Lisa DeBruine

This is a photo of Lisa DeBruine.University of Aberdeen, UK

http://facelab.org

What does your research focus on?

Interpreting a wide range of signals from the face is at the center of social interaction. My original focus of research was on human kin recognition and how people respond to facial resemblance. As predicted by biological theories of inclusive fitness and inbreeding, I find that people perceive computer-generated facial resemblance as “trustworthy, but not lust-worthy”. This led to a productive second line of research on social perception of faces more generally, which has developed into further lines of research on social perception of voices and on the cognitive and visual processes that underpin face perception.

What drew you to this line of research? Why is it exciting to you?

I have always been fascinated by kinship and facial resemblance, possibly because I’m adopted. Being originally trained in biology, I knew that kinship is fundamental to many biological theories of social and sexual behavior and was excited by the potential for such theories to inform psychological research.

Who were/are your mentors or psychological influences?

I’ve been lucky to have excellent mentors at every stage of my career. My undergraduate thesis supervisor, Eugene Burnstein, helped me to realize that I love doing research as much as learning about it. During my masters, Bobbi Low encouraged my interest in evolutionary approaches to human behavior and introduced me to my eventual PhD supervisors, Margo Wilson and Martin Daly. They have been my most inspirational mentors; I hope someday to approach their success as scientists and teachers. Finally, the mentor for my NSF postdoctoral fellowship, David Perrett, is an amazing scientist and continues to have a huge influence on my work.

To what do you attribute your success in the science?

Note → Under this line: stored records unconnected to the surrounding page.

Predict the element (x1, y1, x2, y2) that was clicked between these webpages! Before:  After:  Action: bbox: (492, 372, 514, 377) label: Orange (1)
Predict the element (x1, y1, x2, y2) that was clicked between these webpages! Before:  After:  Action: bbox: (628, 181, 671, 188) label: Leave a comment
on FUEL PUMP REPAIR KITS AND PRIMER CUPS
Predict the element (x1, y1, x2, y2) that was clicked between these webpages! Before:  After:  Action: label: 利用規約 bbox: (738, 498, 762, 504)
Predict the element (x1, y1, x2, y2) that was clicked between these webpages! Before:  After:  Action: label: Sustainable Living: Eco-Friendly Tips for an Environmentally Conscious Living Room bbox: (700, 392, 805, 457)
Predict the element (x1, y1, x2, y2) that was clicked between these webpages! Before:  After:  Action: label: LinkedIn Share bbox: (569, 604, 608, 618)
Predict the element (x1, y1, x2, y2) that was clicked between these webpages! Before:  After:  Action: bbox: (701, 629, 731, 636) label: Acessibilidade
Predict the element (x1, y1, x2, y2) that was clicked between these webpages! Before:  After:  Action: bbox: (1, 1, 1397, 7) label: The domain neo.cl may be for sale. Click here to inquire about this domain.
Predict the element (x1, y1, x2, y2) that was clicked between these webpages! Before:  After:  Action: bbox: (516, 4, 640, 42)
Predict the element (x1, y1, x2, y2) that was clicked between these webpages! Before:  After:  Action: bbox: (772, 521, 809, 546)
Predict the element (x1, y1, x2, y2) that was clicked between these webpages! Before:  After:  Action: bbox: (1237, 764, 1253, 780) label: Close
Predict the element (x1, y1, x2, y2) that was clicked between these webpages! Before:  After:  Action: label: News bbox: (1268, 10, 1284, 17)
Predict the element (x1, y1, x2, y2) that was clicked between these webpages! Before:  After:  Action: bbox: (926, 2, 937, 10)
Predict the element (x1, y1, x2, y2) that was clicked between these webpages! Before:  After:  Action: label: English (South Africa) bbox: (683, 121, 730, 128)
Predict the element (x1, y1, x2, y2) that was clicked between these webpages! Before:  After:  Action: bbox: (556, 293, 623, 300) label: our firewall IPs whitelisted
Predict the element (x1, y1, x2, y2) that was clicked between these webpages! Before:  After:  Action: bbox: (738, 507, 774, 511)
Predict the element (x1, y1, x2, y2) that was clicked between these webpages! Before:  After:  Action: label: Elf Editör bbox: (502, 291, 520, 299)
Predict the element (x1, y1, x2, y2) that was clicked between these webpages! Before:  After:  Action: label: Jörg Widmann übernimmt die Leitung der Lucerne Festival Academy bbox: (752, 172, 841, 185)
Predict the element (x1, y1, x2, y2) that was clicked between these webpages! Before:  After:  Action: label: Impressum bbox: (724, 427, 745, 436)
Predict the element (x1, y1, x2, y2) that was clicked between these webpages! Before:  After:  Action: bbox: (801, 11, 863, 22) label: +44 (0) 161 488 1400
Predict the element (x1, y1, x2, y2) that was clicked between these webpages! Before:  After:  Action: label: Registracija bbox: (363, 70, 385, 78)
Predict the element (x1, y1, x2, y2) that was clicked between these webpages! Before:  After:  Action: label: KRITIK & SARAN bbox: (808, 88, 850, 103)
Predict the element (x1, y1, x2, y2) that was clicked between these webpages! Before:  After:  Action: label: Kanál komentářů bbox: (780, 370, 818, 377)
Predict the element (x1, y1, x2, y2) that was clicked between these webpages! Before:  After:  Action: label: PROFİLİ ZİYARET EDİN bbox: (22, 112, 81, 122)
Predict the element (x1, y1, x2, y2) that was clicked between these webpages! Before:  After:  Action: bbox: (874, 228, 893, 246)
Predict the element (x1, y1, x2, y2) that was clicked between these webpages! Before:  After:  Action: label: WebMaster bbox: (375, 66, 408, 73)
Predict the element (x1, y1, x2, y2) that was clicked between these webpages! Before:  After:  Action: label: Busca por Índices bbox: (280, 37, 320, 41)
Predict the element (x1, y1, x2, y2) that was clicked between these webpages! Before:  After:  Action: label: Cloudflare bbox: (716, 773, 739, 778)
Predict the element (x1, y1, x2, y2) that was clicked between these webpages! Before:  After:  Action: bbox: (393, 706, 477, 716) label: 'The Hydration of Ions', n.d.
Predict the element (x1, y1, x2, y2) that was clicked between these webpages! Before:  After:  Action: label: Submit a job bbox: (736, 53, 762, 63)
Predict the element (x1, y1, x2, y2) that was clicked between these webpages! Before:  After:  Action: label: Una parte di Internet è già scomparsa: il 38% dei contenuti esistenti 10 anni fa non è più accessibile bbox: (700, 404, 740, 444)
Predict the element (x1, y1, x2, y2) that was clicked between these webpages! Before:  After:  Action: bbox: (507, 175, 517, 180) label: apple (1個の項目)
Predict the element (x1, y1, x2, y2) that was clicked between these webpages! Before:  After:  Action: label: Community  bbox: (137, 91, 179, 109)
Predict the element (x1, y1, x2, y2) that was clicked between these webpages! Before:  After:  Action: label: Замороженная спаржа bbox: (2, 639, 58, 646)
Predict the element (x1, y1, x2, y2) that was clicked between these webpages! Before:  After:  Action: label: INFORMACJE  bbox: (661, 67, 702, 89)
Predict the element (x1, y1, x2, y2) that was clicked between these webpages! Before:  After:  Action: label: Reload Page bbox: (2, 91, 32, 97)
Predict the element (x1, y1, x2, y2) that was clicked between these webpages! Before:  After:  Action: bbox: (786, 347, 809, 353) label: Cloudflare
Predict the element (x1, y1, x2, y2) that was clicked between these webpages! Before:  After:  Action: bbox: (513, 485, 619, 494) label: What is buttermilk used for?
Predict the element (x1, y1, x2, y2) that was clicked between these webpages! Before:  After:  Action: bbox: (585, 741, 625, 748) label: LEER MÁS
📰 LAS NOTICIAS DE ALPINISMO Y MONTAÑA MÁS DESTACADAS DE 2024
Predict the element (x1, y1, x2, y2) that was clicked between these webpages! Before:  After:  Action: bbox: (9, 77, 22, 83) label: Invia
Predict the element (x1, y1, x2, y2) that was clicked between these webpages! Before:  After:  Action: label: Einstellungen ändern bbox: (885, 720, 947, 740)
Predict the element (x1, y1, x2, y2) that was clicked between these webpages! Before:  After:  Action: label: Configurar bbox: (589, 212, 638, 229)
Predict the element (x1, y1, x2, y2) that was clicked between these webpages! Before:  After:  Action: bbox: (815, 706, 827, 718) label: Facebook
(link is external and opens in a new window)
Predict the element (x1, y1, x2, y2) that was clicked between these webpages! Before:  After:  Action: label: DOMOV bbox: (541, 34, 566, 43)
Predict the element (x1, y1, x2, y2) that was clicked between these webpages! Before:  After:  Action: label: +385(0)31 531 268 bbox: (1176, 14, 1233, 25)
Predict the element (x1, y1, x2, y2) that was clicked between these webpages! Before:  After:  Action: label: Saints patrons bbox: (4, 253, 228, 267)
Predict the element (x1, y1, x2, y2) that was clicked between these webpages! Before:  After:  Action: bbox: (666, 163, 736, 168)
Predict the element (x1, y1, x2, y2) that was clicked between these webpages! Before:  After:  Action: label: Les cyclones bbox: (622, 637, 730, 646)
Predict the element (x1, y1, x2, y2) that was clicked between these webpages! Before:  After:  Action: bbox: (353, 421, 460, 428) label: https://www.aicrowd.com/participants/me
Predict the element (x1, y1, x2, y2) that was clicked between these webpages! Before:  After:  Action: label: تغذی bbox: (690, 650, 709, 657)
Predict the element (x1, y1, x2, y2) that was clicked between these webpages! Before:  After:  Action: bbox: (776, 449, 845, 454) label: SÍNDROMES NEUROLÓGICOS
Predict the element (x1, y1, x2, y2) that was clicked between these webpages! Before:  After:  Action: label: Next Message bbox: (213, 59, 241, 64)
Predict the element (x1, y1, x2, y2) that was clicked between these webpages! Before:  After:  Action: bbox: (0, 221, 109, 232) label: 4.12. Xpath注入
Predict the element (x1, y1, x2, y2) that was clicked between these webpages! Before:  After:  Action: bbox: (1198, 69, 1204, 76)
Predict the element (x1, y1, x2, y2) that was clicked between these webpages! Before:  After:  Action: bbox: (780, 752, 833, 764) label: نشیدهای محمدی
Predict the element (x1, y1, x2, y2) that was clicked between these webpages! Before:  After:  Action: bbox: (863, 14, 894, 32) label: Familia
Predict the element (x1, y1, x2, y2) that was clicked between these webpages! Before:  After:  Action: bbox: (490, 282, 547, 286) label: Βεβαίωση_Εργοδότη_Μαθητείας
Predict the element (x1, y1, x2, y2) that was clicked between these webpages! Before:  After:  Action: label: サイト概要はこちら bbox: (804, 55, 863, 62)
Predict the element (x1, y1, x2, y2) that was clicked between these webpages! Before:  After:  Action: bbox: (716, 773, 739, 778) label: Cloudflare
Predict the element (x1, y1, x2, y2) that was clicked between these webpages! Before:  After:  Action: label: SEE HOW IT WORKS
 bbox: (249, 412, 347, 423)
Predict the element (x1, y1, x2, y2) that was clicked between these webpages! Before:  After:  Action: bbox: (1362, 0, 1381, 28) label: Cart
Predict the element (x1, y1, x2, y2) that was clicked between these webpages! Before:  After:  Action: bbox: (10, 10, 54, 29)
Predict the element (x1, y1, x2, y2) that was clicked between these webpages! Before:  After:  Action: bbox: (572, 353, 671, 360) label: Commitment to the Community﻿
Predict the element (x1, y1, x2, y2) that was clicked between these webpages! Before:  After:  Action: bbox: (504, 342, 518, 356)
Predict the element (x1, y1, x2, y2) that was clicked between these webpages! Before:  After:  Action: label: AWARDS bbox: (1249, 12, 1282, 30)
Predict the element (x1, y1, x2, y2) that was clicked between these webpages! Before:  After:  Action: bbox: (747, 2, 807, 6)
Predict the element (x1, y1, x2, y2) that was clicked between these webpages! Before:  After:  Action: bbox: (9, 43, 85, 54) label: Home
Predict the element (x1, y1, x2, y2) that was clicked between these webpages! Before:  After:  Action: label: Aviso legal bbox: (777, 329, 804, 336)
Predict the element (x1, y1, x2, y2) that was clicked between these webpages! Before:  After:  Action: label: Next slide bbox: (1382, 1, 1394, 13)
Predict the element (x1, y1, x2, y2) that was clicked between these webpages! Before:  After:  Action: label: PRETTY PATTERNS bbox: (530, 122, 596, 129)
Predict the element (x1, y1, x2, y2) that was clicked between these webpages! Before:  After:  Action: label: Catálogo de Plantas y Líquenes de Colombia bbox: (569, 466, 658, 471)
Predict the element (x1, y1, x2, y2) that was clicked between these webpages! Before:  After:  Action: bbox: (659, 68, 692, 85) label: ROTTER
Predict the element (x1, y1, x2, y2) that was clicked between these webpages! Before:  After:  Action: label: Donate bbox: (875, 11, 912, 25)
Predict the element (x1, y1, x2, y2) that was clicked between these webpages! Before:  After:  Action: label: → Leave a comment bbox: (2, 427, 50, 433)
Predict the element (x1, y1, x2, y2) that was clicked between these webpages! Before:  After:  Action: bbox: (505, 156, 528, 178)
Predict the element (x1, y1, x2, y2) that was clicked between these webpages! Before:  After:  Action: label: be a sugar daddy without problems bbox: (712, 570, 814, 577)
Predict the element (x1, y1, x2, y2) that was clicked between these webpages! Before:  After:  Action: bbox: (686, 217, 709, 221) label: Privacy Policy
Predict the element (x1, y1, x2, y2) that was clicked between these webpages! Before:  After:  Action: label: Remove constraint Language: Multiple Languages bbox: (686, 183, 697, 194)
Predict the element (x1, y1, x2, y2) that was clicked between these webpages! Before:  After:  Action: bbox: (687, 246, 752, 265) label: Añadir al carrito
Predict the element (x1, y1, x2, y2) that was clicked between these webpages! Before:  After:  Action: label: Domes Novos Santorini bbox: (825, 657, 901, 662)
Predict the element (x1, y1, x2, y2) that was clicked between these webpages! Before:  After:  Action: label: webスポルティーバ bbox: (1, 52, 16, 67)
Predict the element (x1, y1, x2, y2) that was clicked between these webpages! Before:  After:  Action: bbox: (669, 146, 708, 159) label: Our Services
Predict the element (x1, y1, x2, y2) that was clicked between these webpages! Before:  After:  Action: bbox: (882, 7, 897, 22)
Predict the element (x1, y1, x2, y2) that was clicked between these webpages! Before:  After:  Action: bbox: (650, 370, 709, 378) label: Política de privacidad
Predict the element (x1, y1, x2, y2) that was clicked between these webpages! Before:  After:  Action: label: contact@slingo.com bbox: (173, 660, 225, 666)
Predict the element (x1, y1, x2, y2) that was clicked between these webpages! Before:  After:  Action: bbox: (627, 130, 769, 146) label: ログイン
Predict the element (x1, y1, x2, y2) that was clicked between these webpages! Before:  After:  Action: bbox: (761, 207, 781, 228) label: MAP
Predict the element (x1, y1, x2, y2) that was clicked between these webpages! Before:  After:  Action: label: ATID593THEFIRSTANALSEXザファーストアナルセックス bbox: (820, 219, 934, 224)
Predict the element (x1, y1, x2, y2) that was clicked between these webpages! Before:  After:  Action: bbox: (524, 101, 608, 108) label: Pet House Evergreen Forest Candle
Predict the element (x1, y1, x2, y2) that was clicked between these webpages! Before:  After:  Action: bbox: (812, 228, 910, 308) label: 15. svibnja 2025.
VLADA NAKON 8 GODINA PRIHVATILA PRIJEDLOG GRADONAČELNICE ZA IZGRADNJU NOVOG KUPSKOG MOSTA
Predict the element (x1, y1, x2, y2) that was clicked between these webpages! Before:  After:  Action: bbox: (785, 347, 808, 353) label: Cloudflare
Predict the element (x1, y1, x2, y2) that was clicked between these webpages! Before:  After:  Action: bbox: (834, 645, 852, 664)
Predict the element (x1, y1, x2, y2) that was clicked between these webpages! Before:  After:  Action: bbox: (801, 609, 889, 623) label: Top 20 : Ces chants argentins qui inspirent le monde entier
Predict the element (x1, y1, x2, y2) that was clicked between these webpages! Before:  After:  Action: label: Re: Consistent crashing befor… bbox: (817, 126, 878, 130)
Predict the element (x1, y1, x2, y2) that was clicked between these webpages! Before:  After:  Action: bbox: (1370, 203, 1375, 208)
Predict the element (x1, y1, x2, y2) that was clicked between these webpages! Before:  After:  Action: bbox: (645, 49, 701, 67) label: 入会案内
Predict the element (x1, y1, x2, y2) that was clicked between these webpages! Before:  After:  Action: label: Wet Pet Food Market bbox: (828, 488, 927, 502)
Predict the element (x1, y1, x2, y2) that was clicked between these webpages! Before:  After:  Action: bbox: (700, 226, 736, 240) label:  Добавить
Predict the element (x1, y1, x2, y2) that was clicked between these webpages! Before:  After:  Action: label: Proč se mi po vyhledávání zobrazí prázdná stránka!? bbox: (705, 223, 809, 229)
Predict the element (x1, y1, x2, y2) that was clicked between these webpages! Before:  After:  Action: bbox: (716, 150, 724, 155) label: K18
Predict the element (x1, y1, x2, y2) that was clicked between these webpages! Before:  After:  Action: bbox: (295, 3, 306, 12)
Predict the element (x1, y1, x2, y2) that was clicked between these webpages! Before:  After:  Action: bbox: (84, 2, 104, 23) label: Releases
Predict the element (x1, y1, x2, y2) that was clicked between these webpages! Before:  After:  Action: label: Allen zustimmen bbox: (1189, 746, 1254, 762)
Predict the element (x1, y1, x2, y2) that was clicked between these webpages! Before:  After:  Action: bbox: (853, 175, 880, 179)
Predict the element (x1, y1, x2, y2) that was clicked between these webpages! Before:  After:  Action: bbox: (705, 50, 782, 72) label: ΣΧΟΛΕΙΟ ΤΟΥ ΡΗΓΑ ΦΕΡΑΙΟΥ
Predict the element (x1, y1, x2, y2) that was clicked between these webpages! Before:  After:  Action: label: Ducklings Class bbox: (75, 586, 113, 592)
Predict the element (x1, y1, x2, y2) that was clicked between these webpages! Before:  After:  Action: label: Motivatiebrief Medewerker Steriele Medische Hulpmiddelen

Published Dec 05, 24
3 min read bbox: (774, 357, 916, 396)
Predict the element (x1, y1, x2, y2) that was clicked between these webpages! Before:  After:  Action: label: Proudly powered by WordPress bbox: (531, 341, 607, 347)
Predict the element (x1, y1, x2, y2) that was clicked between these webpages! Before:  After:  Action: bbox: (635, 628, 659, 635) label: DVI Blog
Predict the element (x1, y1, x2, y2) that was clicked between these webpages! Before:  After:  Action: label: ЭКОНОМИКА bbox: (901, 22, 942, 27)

Two things have been essential to my scientific success: having a large collaborative network and working on my technical skills. Good collaborators bring together different skills and knowledge, making the whole much more than the sum of its parts. Being able to work on so many topics and having such a prolific output (I recently had my 100th paper accepted) wouldn’t be possible without my wonderful collaborators, especially Benedict Jones and Anthony Little. Another thing I’m really glad I did early in my career was to develop good programming skills. I focused on learning web and database programming so that I could put in place systems for my lab to catalog stimuli, set up experiments quickly, collect data online and in the lab, and store and organize data reliably and efficiently. This system allows my lab to be amazingly productive and lets us do projects that would otherwise be too expensive or time-consuming to consider, such as our investigation of the link between health and face preferences in several thousand women from 30 different countries and 50 U.S. states (DeBruine et al, 2010 & 2011 Proc Roy Soc B).

What’s your future research agenda?

I’m just about to start a two-year ESRC-funded project looking at the relationship between mate preferences measured in the lab and the actual partner choices people make out in the real world. I am also working to develop a general model of kin recognition, following a paper I recently published in PNAS that raised some interesting questions about current models of kin recognition.

Any advice for even younger psychological scientists? What would you tell someone just now entering graduate school or getting their PhD?

I would recommend to any scientist to consider approaches from other disciplines. My own work has really benefitted from theory and methods from biology, anthropology, and economics. I would also advise younger psychologists to devote time to developing technical skills. Finally, set up the infrastructure for your lab with your most ambitious future projects in mind.

What publication are you most proud of or feel has been most important to your career?

I am most proud of my recent paper in PNAS, which integrates my previous research on the social perception of facial resemblance with other influential work in kin recognition about the role of experience with siblings.

DeBruine, L. M., Jones, B. C., Watkins, C. D., Roberts, S. C., Little, A. C., Smith, F. G. & Quist, M. (2011). Opposite-sex siblings decrease attraction, but not prosocial attributions, to self-resembling opposite-sex faces. Proceedings of the National Academy of Sciences, 108, 11710-11714.

References

DeBruine, L. M., Jones, B. C., Crawford, J. R., Welling, L. L. M., & Little, A. C. (2010). The health of a nation predicts their mate preferences: Cross-cultural variation in women’s preferences for masculinized male faces. Proceedings of the Royal Society of London B, 277(1692): 2405-2410.

DeBruine, L. M., Jones, B. C., Little, A. C., Crawford, J. R. & Welling, L. L. M. (2011). Further evidence for regional variation in women’s masculinity preferences. Proceedings of the Royal Society of London B, 278(1707): 813-814.